Brassaï. February 20–May 13, 2018. Sala Fundación MAPFRE, Casa Garriga i Nogués, Barcelona – Spain.

Fundación MAPFRE presents Brassaï, anthological exhibition produced by Fundación MAPFRE and curated by Peter Galassi, which aims to recover and praise the valuable legacy of this extraordinary photographer considered to be one of the most influential figures of 20th century photography.

In the 1920s and 1930s, pioneering photographers in Europe and America launched a new tradition based on an innovative recognition of the artistic potential of ordinary, descriptive photographs. They discovered that these plain images could articulate a relationship between a person and the world, redefining the identity and greatly enriching the potential of their medium as an art.

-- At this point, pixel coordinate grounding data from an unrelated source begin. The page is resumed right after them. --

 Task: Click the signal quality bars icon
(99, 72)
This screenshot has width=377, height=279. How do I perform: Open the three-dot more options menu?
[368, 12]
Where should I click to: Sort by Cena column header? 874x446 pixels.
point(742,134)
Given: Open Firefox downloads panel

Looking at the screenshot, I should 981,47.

One of these pioneers was Brassaï (1899-1984), who began making photographs in 1929 and was extremely active in the 1930s. His principal subject was the city of Paris: its monuments, quaint corners and everyday life, and above all the city after dark -his book Paris de nuit, published at the end of 1932, made him well known. He was especially fascinated by what Parisians called les bas-fonds, a world which was both a reality and an elaborate myth that had been cultivated in literature and the visual arts. Indeed, Brassaï’s great achievement was to reinvigorate this rich mythology by transposing it to the fresh medium of photography at its most visceral and immediate.

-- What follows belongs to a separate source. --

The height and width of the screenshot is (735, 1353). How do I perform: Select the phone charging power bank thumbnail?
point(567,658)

This exhibition includes a handful of drawings and one sculpture (despite the creative élan of his photography of the 1930s, he never abandoned his attachment to the traditional arts), but it is devoted to Brassaï’s achievement as an artist in photography.

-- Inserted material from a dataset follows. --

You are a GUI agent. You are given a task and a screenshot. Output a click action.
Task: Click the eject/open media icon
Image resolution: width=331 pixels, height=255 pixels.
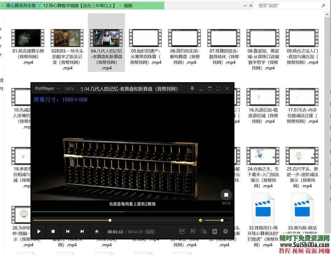[x=97, y=231]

It has drawn on works on loan from the following institutional collections and private lenders: Estate Brassaï Succession (Paris), Museum of Modern Art (New York), Centre Pompidou (Paris), Museum of Fine Arts (Houston), Metropolitan Museum of Art (New York), Art Institute of Chicago, Nicholas and Susan Priztker, David Dechman and Michel Mercure, Philadelphia Museum of Art, ISelf Collection (London) and San Francisco Museum of Modern Art.